JONATHAN CHICOT
« Maintenant que j’ai 18 ans, je suis libre de faire ce que je veux ! »
« Depuis que je travaille, je peux me permettre de me faire plaisir »
« Mes parents sont en voyage, donc je suis libre de surfer sur Internet jusqu’à fort tard et maman ne sera pas là pour me crier dessus ! »
« J’ai le droit d’avoir autant de partenaires que je veux »
« J’aime trop le steak pour m’en priver même si le médecin me l’a interdit ! »
« Je suis libre de tricher pendant les examens puisque tout le monde le fait ! »
À entendre toutes ces affirmations, l’on pourrait croire que l’être humain aspire à une liberté qu’il n’entend pas déjà posséder dans l’instant présent, ou qu’il est comme privé de bien l’exercer. La quête constante de cette liberté est une véritable revendication. L’être humain voudrait pouvoir pleinement profiter de ce qu’il croit être la liberté, ce qui donnerait plus de sens à sa vie… selon lui. La question se pose : si ma foi me dit que Dieu m’a créé libre, pourquoi alors ne le suis-je pas vraiment ? Pourquoi ai-je l’impression que ce sont tout le temps les autres qui réussissent leur vie, qui sont vraiment heureux ? Pourquoi je me sens comme emprisonné, frustré ?

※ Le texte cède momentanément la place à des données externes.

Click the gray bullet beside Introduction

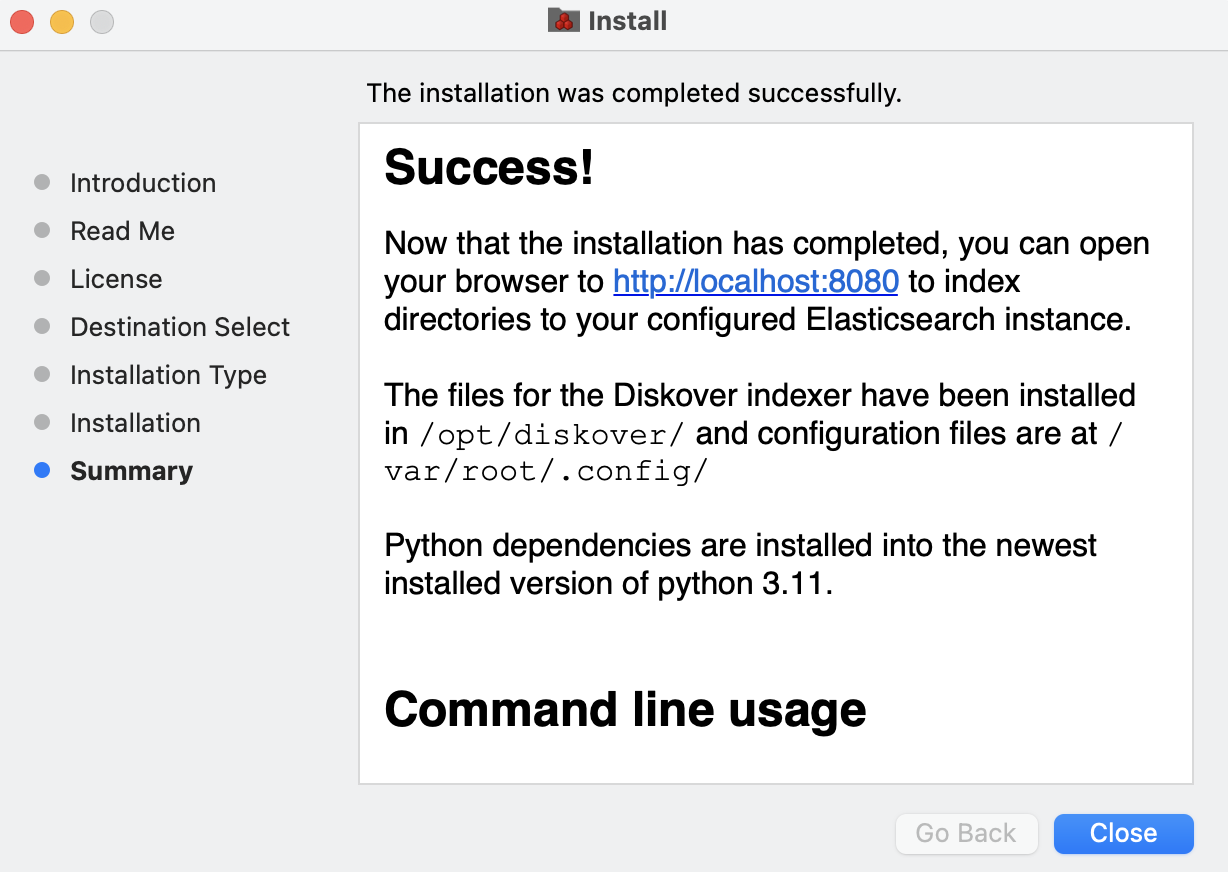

Avant de répondre à ces questions, essayons d’abord de définir ensemble le mot « liberté », qui souvent n’est pas très bien compris, assimilé. Raison pour laquelle l’homme court souvent après une fausse conception de la liberté en l’occurrence ! Est-ce que liberté rime avec ‘faire ce que je veux’ sur le moment et surtout sans réflexion ou plutôt faire ce qui peut me rendre vraiment heureux à long terme sans que cela ne soit au détriment de qui que ce soit d’autre ?
L’être humain, même lorsqu’il est immature, a un profond besoin de stabilité… Souvent les personnes que l’on juge avec facilité cachent des fardeaux que Dieu seul connaît. Ces individus ont tellement de blessures qu’ils se jettent à corps perdu dans les choses éphémères. Notre société est malade et elle a avant tout besoin de guérison spirituelle. Certains pensent que la liberté veut dire braver tous les interdits jusqu’à même défier la loi, les règles (comme fumer du cannabis, consommer de la drogue synthétique dans les toilettes de l’école ou encore voler). La liberté s’exprime-t-elle dans tous les excès possibles et imaginables, dans les désirs, dans l’éclatement ? On dit que l’on reconnaît un arbre à ses fruits n’est-ce pas ?!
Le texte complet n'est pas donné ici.